Thompson‘s Conviction Integrity Unit found case after case in which unreliable witness testimony, the withholding of exculpatory evidence, and other improper behavior resulted in innocent defendants being convicted and sentenced to long prison terms.
Antonio Yarbrough and Sharrif Wilson spent more than 20 years in prison after being wrongfully convicted of three murders. Joel Fowler, now 26 years old, spent nearly seven years in prison for a murder he hadn’t committed. In some cases, defendants died in prison before the truth about their cases came to light.
After Fowler was exonerated in August 2014, Thompson said, “We are determined to correct miscarriages of justice whenever we find them. This is the right thing to do.”
“Some of these cases are absolutely heartbreaking,” Thompson told me the last time I spoke with him.
As important as these cases have been, Thompson’s significance as a principled and innovative prosecutor went much deeper. He was determined, whenever possible, to keep nonviolent, low-level offenders out of the criminal justice pipeline that so often leads to violent offenses and lengthy periods of incarceration. “Where alternatives are available, we should find them and use them” he said.
Among other things, he ordered his office to stop prosecuting most low-level marijuana arrests.

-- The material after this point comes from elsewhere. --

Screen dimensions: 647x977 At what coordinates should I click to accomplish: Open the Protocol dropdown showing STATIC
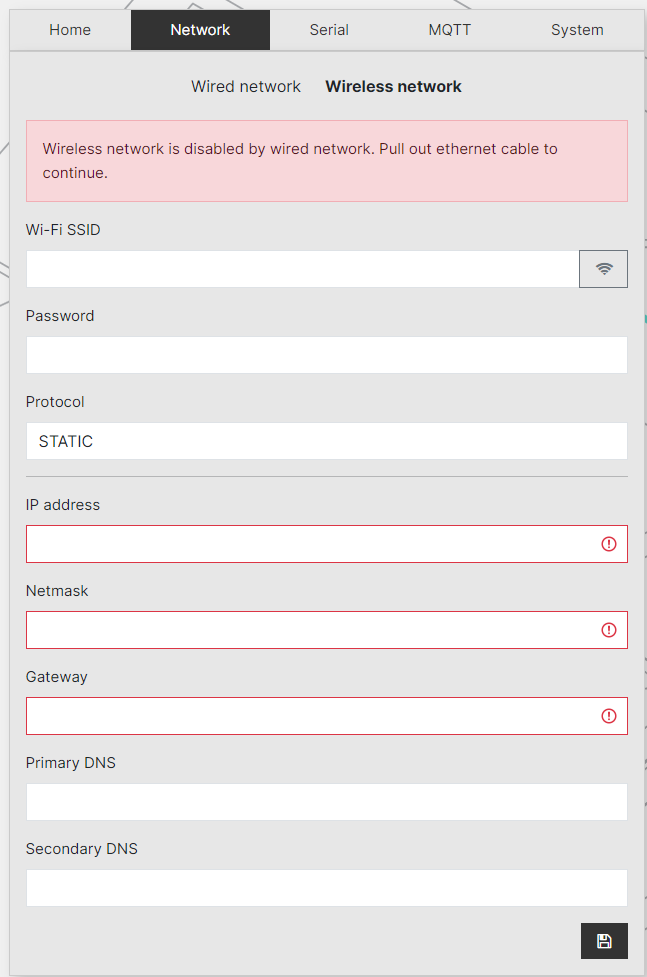326,441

At the same time, he was committed to finding the best ways to vigorously fight more serious crimes, while maintaining racial justice in the exercise of law enforcement, and improving relations between law enforcement officers and local communities.
“Don’t tell me it can’t be done,” he said.
I thought it was interesting that just a few days after Thompson died, a report released by the New York Civil Liberties Union showed that in the first half of this year the number of stop-and-frisk police encounters in New York City had dropped to a record low while crime in the city remained at historically low levels.
In much of our nation, the criminal justice system is broken. Relations between the police and many African-American communities are fraught, to say the least. Our prisons are still scandalously over-populated. When a black person and a white person commit an offense, the black person is more likely to be arrested, more likely to be convicted, more likely to be sentenced to prison, and more likely to serve a longer term. It is in that context that Ken Thompson’s contributions can be seen most clearly. His sane and effective and principled approach to criminal justice is an example that is desperately needed in these very troubled times.
As the New York Times said in an editorial, “Prosecutors like Ken Thompson don’t come around very often.”